Identifier: 02ABUJA1597
Wikileaks: View 02ABUJA1597 at Wikileaks.org
Origin: Embassy Abuja
Created: 2002-05-23 19:54:00
Classification: CONFIDENTIAL
Tags: PREL PGOV ECON EFIN EAID NI
Redacted: This cable was not redacted by Wikileaks.
This record is a partial extract of the original cable. The full text of the original cable is not available.

C O N F I D E N T I A L SECTION 01 OF 05 ABUJA 001597 
 
SIPDIS 
 
 
KAMPALA FOR AID - DAWN LIBERI; RIYADH FOR POL - R. HANKS 
 
 
E.O.12958: DECL: 5/23/12 
TAGS: PREL, PGOV, ECON, EFIN, EAID, NI 
SUBJECT: NIGERIA: A SLIDE IN THE BILATERAL 
RELATIONSHIP 
 
 
CLASSIFIED BY AMBASSADOR HOWARD F. JETER. REASON 1.5 
(B) AND (D). 
 
 
1. (C) Summary: The return of democratic government in 
Nigeria brought relief and great expectations in both 
Abuja and Washington. Visions of a strategic 
partnership between the world's preeminent republic 
and Africa's largest democracy tantalized policymakers 
in both capitals. Committing to significant diplomatic 
support, two successive Administrations in Washington 
labeled Nigeria one of the continent's two most 
important countries. In addition to rebuffing military 
rule, Abuja pledged allegiance to economic reform, 
promised to create conditions to attract American 
investment and committed itself to vigorous 
cooperation on transnational issues such as drug- 
trafficking and financial crime. Both nations agreed 
to collaborate in promoting regional stability and 
helping to resolve Africa's conflicts. However, after 
three years, the euphoria of 1999 has worn off, with 
an unvarnished realism taking its place. While the 
overall relationship is still very good, differences 
in perception, substance and developments extraneous 
to the bilateral relationship have created frictions 
not there before. 
 
 
2. (C) Summary Continued: Dissatisfied with the pace 
and scope of reform here, Washington seems to see 
Nigeria as a strong regional actor but a weak domestic 
player with a government reticent or unable to face 
responsibility for problems such as communal violence 
that are not easily resolved yet cannot be ignored. 
Nigeria believes the USG expects too much, too fast 
and does not provide the types of assistance that 
would accelerate reform and help rescue Nigeria from 
its current morass. As Nigeria moves into electoral 
gear, bilateral strains will increase. To quiet 
criticism that he has reaped little from courting the 
US, Obasanjo pines for high visibility USG assistance, 
e.g. debt relief. Conversely, Washington has little, 
if any, appetite for special debt treatment for 
Nigeria. Yet, Nigeria is too important to let the 
relationship slide. We need to engage the Nigerians 
even more actively on key bilateral issues to develop 
more realistic expectations on both sides and improve 
mutual understanding by broadening the channels of 
communication. While the relationship probably could 
not and should not return to what it was in 1999, 
active policy dialogue can place the relationship on a 
sustainable, pragmatic keel that recognizes common 
interests as well as manages the differences that may 
divide us. We should engage the British in this 
effort. End summary.

=== Input ===
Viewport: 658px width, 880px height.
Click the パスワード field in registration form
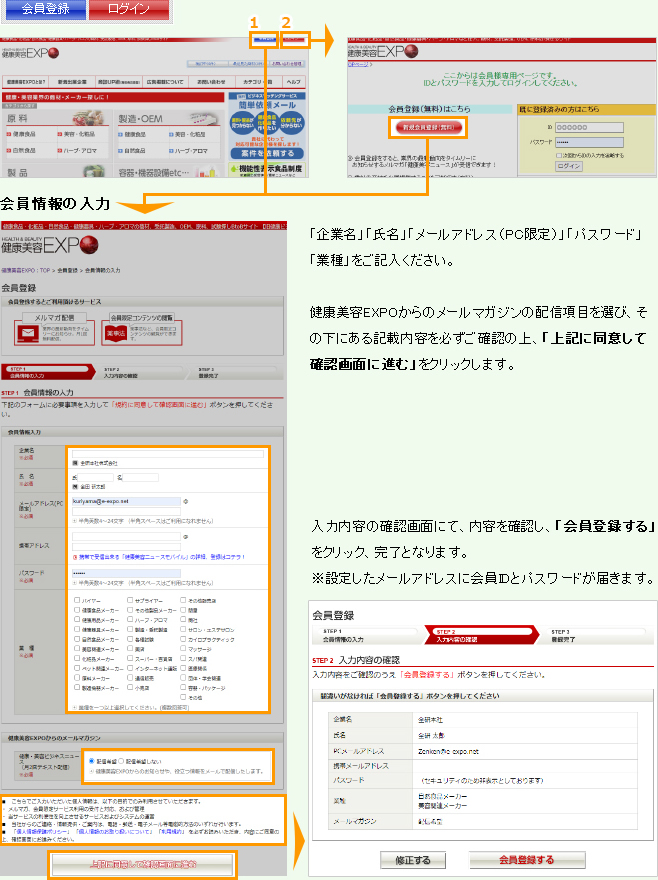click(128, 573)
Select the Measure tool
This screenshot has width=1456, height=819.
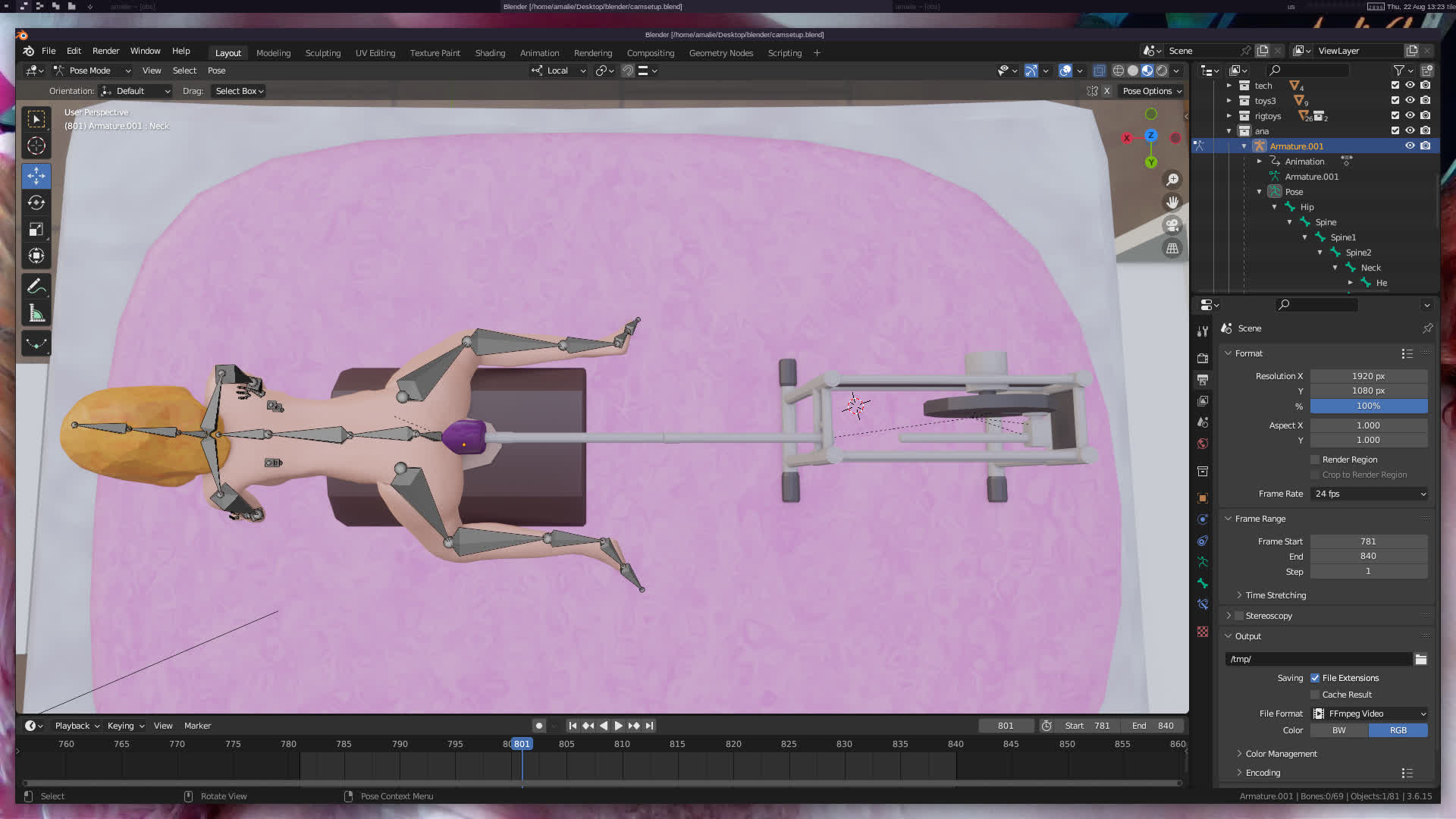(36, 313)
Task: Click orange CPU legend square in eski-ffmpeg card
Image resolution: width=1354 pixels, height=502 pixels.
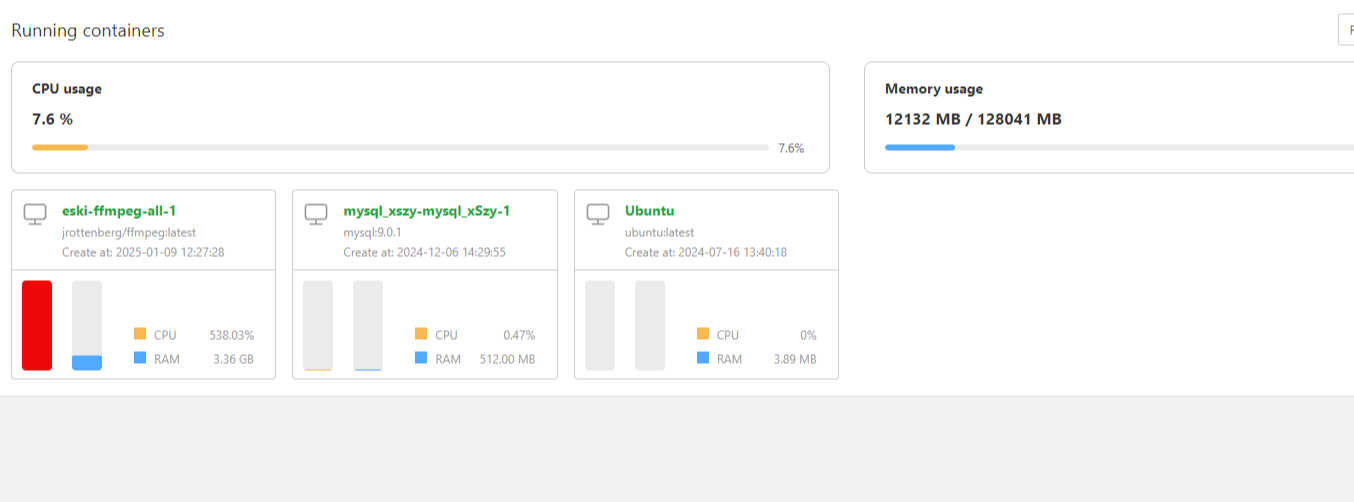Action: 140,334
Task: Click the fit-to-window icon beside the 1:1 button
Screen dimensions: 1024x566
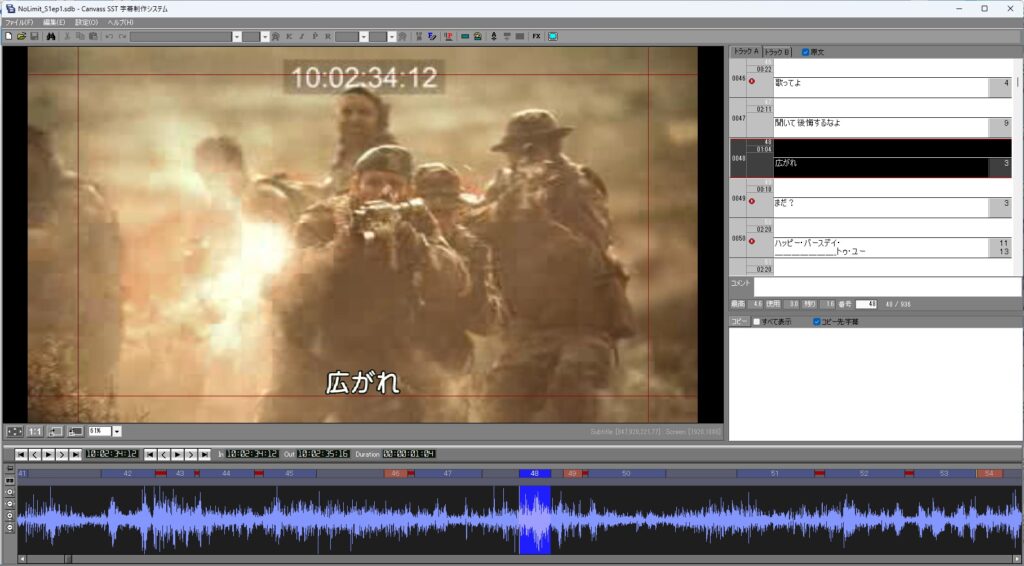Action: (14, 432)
---
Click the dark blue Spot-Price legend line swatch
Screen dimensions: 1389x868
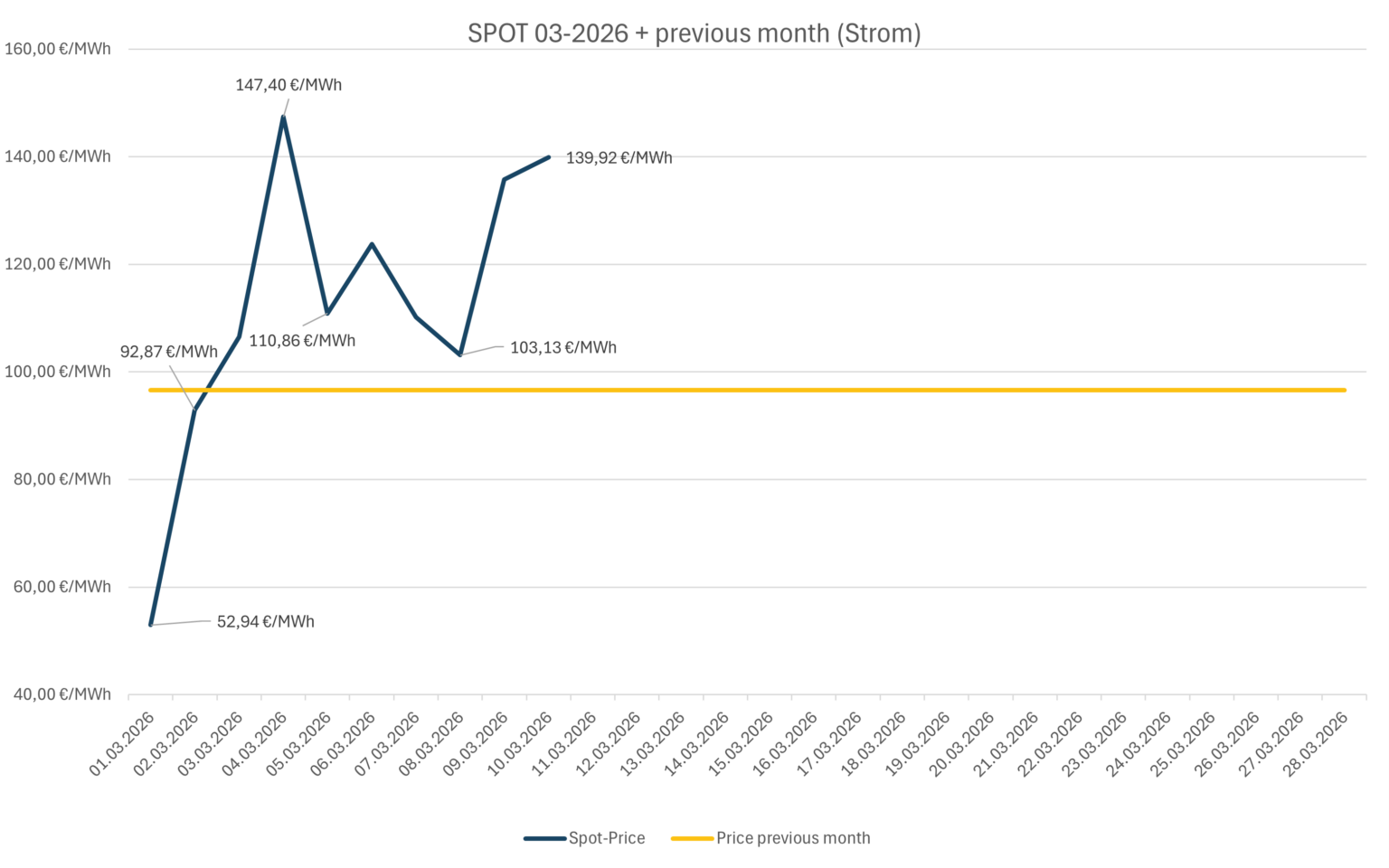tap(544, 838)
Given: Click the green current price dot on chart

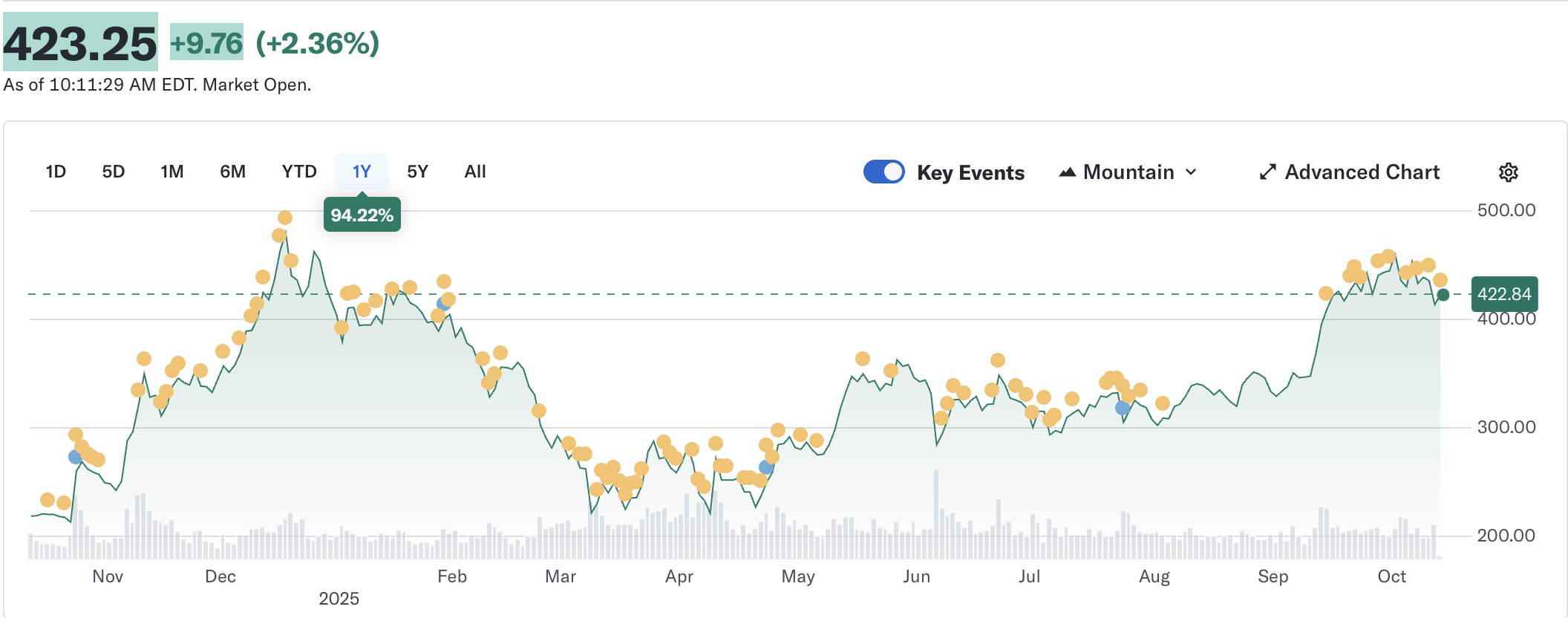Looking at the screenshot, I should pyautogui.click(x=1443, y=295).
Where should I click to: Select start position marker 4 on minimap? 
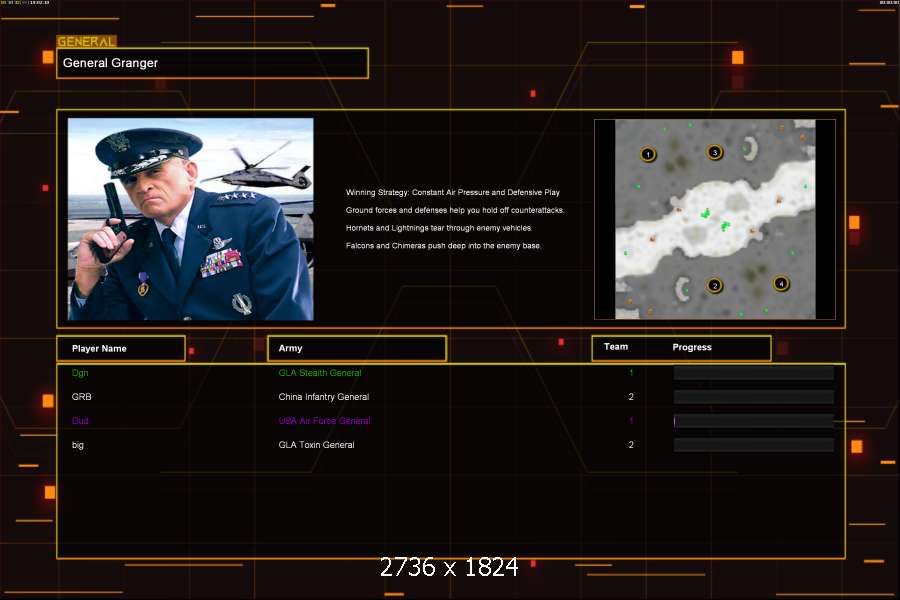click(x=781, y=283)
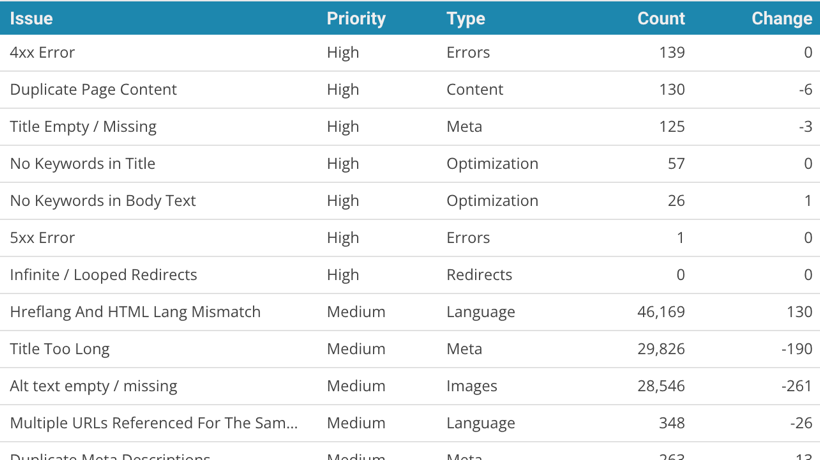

=== Written tasks ===
• 1. Answer these questions about the cable:
(a) Which embassy does the cable come from?
(b) Who classified the cable?
(c) What high-visibility assistance does the cable give as an example of what Obasanjo pines for?
• 2. In the records, take the part that opens with the line containing "Select the Measure tool" and closes with the line containing "Action: (14, 432)", and substitute "zoom-to-fit icon" for "fit-to-window icon". Write out only those lines with nothing else changed, and leave the pictures out.
The cable and the records have no connection to each other.

=== Responses to the exercise ===
• 1.
(a) Embassy Abuja
(b) Ambassador Howard F. Jeter
(c) Debt relief

• 2.
Select the Measure tool
This screenshot has width=1456, height=819.
(36, 313)
Task: Click orange CPU legend square in eski-ffmpeg card
Image resolution: width=1354 pixels, height=502 pixels.
Action: 140,334
Task: Click the zoom-to-fit icon beside the 1:1 button
Screen dimensions: 1024x566
Action: (14, 432)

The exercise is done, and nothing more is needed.